I usually don't mache' while she's up for this very reason, but last night I as ripping up paper to use and she saw this as prime opportunity.


----------



## keLLieG (Sep 6, 2008)

NickG said:


> I want to use that Nick Name--Ours (NickG's and Mine) is horrible climber (meaning she's really good at it.) If we don't watch her she'd swing from the light fixture.
> 
> She mainly eats it cause she loves to hear me say "Don't" or "Stop" I know this because when she steals it, she glances my direction, smiles and shoves it in and laughs.
> 
> I usually don't mache' while she's up for this very reason, but last night I as ripping up paper to use and she saw this as prime opportunity.


Oops. I didn't check who I was logged in under. I was suppose to say that, not the hubby.


----------



## cqedens137 (Sep 27, 2007)

all you have to do at my house is follow the trail of torn bits of paper to find our kulprits. our two jack russells shedding the paper. that is when they aren't barking at the halloween decorations.


----------



## Mister_Data (Aug 25, 2008)

NickG said:


> I want to use that Nick Name--Ours (NickG's and Mine) is horrible climber (meaning she's really good at it.) If we don't watch her she'd swing from the light fixture.
> 
> She mainly eats it cause she loves to hear me say "Don't" or "Stop" I know this because when she steals it, she glances my direction, smiles and shoves it in and laughs.
> 
> I usually don't mache' while she's up for this very reason, but last night I as ripping up paper to use and she saw this as prime opportunity.

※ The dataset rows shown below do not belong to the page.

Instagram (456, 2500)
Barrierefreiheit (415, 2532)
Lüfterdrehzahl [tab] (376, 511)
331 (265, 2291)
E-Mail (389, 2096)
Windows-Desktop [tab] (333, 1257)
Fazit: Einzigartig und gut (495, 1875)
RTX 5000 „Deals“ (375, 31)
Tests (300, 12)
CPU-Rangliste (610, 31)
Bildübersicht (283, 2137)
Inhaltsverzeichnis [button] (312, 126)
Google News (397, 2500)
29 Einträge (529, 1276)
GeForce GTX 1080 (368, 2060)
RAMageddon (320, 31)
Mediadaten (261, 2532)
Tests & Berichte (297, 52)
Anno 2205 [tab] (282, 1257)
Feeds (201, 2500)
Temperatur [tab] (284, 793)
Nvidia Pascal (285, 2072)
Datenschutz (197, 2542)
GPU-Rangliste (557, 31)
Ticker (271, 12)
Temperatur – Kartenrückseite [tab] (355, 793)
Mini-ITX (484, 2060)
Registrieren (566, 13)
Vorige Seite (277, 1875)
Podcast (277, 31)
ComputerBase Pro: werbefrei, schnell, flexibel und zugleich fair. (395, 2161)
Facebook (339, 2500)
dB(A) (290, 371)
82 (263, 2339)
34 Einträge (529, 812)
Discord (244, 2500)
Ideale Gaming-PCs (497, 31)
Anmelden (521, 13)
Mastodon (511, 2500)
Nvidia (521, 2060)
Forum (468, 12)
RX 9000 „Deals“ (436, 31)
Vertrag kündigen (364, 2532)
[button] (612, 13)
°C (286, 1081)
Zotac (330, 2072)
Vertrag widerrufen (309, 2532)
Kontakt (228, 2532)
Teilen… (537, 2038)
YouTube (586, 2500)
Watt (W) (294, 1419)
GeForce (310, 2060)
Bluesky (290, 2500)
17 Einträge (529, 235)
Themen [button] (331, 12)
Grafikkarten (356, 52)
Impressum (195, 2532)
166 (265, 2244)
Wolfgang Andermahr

KeLLieG: we are even getting her a goat costume for Halloween.... Ours does the same thing: looks at you, hears you say 'No', turns around, starts running away and while checking if you are following her, starts putting whatever it is she isn't supposed to eat, in her mouth. Just love this age....


----------



## Dark Angel 27 (Sep 11, 2008)

this makes me glad i don't have children...

thanks i needed that laugh for today! best of luck!


----------



## Mister_Data (Aug 25, 2008)

Dark Angel 27 said:


> this makes me glad i don't have children...
> 
> thanks i needed that laugh for today! best of luck!


I can see your point, but on the other side, having kids brings fun moments as well. Heck, my oldest can assemble my Fog Chiller and operate the fog machine since she was 3 years old (now 4.5 years old). Oh and she coaches the scared kids on Halloween to still come in past the cemetery and get glow bracelets and candy, telling them: "Its only Papa's Ghosts, don't be scared"....


----------



## Ghoul Friday (Oct 6, 2007)

lol Maybe mix veggies in with it. That might stop her.


----------



## Joiseygal (Sep 3, 2008)

Ghoul Friday said:


> lol Maybe mix veggies in with it. That might stop her.


LOL...Ghoul Friday! If it doesn't stop her than you will find more parents mixing paper mache with the vegetables, just to get them to eat them.


----------



## Toktorill (Sep 15, 2007)

Wow. This is the SCARIEST thing I have read here since joining this forum!

...Mine is still trying to figure out that whole crawling thing. (7 weeks)


----------